PROMPT A — List every geographic place named in the passage about the lost blue corduroy trousers, leaving out railway lines and organizations.

DOCUMENT SEGMENT —
However, after a great deal of moral contortion, I steeled myself to the
alien crutch, and made my way towards the London Passenger Transport
Board Lost Property Sales Department in Portman Square, praying as I
did so, ‘Oh God, let them be dry-cleaned when I get there.’ And when
I arrived there, you can imagine my pleasure and surprise when I found,
instead of a tumbled heap of lunatics’ trousers, a very neat heap of brand
new, bright-blue corduroy trousers. There were 400 of them! How can
anyone lose 400 pairs of trousers on a train? I mean, it’s hard enough to
lose a brown paper bag full of old orange peel when you really want to.
And anyway, 400 men wearing no trousers would attract some sort of
attention. No, it’s clearly part of a complex economic scheme on the part of the London Passenger Transport Board – a complex economic scheme
along Galbraithian or Keynesian lines, presumably. So over now to the
Economics Planning Division of the London Passenger Transport Board
Ops Room:
‘All right, men. Operation Cerulean Trouser. Now, we are going to
issue each one of you men with a brand new, bright blue pair of corduroy
trousers. Your job will be to disperse to all parts of London, to empty railway
carriages, and there to divest yourselves of these garments and leave them
in horrid little heaps on the floors of the carriages concerned. Once the
trousers have left your body, your job ends there, and I mean that! All right,
now – are there any questions? Good – now, chins up and trousers down!’

And they disperse to places far out on the reaches of the Central Line.
Places with unlikely names like Chipping Ongar; places presumably out
on the Essex marshes, totally uninhabited except for a few rather rangy
marsh birds mournfully pacing the primeval slime.
And there in the empty railway carriages they let themselves separately
and individually into the empty compartments; and then, before they
commit the final existential act of detrouserment, they do those little
personal things which people sometimes do when they think they’re alone
in railway carriages. Things like…things like smelling their own armpits.

PROMPT B — Please rewrite the records, everything from the line containing "will [x=274, y=205]." down to the line containing "will [x=1243, y=759].", with "portrait" changed to "headshot" and all else left as it is.

(Data entries)
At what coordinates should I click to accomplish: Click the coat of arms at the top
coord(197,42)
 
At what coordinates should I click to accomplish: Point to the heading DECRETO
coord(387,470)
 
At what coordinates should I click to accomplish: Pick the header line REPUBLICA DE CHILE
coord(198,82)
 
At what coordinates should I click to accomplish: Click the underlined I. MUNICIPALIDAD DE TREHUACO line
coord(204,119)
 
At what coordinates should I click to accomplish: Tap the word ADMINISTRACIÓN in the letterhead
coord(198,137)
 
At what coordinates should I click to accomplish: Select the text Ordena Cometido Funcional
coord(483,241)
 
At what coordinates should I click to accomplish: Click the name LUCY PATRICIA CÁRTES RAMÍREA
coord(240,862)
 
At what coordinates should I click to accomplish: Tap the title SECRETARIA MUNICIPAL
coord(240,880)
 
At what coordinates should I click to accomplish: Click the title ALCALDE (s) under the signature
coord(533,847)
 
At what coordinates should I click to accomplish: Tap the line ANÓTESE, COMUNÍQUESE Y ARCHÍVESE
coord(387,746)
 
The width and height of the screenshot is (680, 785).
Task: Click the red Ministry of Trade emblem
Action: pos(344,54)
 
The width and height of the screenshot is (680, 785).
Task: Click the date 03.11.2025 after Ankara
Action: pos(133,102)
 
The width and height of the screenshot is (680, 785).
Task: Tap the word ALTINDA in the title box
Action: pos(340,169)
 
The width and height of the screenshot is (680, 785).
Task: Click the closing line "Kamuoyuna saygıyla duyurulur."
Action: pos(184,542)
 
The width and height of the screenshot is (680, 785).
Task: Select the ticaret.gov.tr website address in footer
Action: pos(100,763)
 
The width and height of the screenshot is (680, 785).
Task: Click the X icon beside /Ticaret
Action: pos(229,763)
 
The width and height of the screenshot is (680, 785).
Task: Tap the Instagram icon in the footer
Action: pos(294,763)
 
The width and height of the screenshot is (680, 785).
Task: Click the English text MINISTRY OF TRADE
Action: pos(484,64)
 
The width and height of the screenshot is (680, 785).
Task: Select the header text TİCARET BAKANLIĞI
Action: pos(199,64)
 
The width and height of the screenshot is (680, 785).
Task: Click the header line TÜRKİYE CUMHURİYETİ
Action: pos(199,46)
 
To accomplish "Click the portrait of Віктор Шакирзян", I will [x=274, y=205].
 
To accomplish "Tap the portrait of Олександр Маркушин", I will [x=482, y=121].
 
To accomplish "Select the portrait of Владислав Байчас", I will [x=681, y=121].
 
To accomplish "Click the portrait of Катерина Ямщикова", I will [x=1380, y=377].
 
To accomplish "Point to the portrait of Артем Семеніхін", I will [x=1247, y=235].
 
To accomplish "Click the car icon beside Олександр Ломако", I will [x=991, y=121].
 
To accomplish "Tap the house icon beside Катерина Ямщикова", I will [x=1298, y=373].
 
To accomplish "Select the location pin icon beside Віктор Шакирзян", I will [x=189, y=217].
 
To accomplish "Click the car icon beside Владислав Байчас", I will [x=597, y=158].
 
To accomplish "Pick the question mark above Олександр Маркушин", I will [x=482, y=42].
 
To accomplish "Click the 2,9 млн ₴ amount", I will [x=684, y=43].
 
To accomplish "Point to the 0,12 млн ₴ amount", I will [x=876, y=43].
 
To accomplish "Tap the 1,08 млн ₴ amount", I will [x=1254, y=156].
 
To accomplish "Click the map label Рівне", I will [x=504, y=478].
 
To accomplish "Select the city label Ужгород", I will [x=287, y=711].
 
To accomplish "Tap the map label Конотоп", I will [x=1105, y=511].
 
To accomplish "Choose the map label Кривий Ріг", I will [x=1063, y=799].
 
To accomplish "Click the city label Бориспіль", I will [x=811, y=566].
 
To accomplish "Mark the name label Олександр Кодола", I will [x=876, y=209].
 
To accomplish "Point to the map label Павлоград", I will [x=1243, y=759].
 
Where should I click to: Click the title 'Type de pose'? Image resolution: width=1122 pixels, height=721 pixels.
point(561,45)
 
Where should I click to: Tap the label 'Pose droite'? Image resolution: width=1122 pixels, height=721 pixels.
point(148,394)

EXERCISE OUTPUT A —
- Portman Square
- London
- Chipping Ongar
- the Essex marshes

EXERCISE OUTPUT B —
To accomplish "Click the headshot of Віктор Шакирзян", I will [x=274, y=205].
 
To accomplish "Tap the headshot of Олександр Маркушин", I will [x=482, y=121].
 
To accomplish "Select the headshot of Владислав Байчас", I will [x=681, y=121].
 
To accomplish "Click the headshot of Катерина Ямщикова", I will [x=1380, y=377].
 
To accomplish "Point to the headshot of Артем Семеніхін", I will [x=1247, y=235].
 
To accomplish "Click the car icon beside Олександр Ломако", I will [x=991, y=121].
 
To accomplish "Tap the house icon beside Катерина Ямщикова", I will [x=1298, y=373].
 
To accomplish "Select the location pin icon beside Віктор Шакирзян", I will [x=189, y=217].
 
To accomplish "Click the car icon beside Владислав Байчас", I will [x=597, y=158].
 
To accomplish "Pick the question mark above Олександр Маркушин", I will [x=482, y=42].
 
To accomplish "Click the 2,9 млн ₴ amount", I will [x=684, y=43].
 
To accomplish "Point to the 0,12 млн ₴ amount", I will [x=876, y=43].
 
To accomplish "Tap the 1,08 млн ₴ amount", I will [x=1254, y=156].
 
To accomplish "Click the map label Рівне", I will [x=504, y=478].
 
To accomplish "Select the city label Ужгород", I will [x=287, y=711].
 
To accomplish "Tap the map label Конотоп", I will [x=1105, y=511].
 
To accomplish "Choose the map label Кривий Ріг", I will [x=1063, y=799].
 
To accomplish "Click the city label Бориспіль", I will [x=811, y=566].
 
To accomplish "Mark the name label Олександр Кодола", I will [x=876, y=209].
 
To accomplish "Point to the map label Павлоград", I will [x=1243, y=759].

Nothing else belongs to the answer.